WuXi Biologics stays the course with positive 2024 outlook as national security crackdown threatens business in US

Following a similarly optimistic forecast from WuXi AppTec—and amid a national security-related controversy in the U.S.—Chinese contract developer and manufacturer WuXi Biologics is accentuating the positive.

In an earnings announcement (PDF) issued Tuesday, WuXi Biologics said that, despite headwinds, the company is well positioned to capture new business opportunities in 2024. WuXi credits that optimism, in part, to its focus on biologics, which are witnessing increasing demand given an aging global population and the prevalence of chronic diseases.

Large biopharma companies are increasingly outsourcing key services to CDMOs like WuXi Biologics in an effort to cut costs and boost efficiency, the company pointed out. Meanwhile, small and medium-sized biotech companies lacking in-house R&D and production capabilities also rely on outsourcing services to advance their projects.

WuXi Biologics issued its sunny forecast as the company reported an 11.6% year-over-year revenue increase to 17.03 billion Chinese yuan (about $2.4 billion).

Given WuXi's end-to-end contract research, development and manufacturing platform, the company plans on continuing to deliver "sustainable growth,” according to the report.

WuXi Biologics is attempting to stay the course and keep its head up despite the looming threat from U.S. legislation that could potentially scupper its business. The so-called BIOSECURE Act, unveiled in January, branded WuXi Biologics' sibling company WuXi AppTec a “foreign adversary biotech ... of U.S. national security concern” while also calling out Chinese genomics companies BGI Group, MGI and Complete Genomics. The bill also suggested WuXi Bio's chief executive officer was previously an adjunct professor at the People's Liberation Army's Academy of Military Medical Sciences—a claim that WuXi Biologics has denied.

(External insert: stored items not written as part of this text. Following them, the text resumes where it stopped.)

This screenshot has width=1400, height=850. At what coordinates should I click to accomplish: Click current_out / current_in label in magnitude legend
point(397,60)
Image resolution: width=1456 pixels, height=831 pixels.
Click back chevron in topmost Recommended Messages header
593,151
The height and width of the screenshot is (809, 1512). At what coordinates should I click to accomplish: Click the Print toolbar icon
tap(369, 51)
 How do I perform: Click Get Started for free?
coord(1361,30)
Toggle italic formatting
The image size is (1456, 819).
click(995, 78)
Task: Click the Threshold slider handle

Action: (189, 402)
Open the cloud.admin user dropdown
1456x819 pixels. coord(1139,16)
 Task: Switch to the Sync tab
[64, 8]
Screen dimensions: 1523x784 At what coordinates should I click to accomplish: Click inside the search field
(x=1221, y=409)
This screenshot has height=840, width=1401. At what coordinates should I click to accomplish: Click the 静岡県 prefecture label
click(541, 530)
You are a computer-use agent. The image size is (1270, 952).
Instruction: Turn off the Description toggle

The proposed legislation is aimed at keeping taxpayer dollars out of the hands of those alleged companies of concern. House members behind the bill are concerned that these companies could furnish Chinese officials with data associated with biotechnology equipment or services—especially without express and informed consent of U.S. patients.

Nevertheless, WuXi Biologics was quick to defend itself, claiming in late January that the bill contains a “misleading description” of Zhisheng Chen, its CEO and executive director.

“The company is committed to supporting its customers globally and to operating with the highest standards of compliance and in accordance with the applicable laws and regulations of all jurisdictions where it has business operations,” WuXi Bio said in its press statement at the time.

More recently, a Republican lawmaker behind the bill, Rep. Mike Gallagher, R-Wisconsin, revealed his plan to resign next month. His departure from Congress leaves the BIOSECURE Act's future somewhat uncertain.

Still, WuXi Biologics' share price has yet to recover from sharp declines earlier this year. It's down about 50% so far in 2024.

That's also the case at sister company WuXi Apptec, which earlier this month presented its own positive outlook for the remainder of 2024. WuXi AppTec counts on revenue growth and expansion projects unfolding as planned this year despite the threat from the legislation.

Editor's note: This story has been updated to clarify that while WuXi Biologic's CEO is mentioned in the text of the BIOSECURE Act, the company is not directly listed as a "company of concern."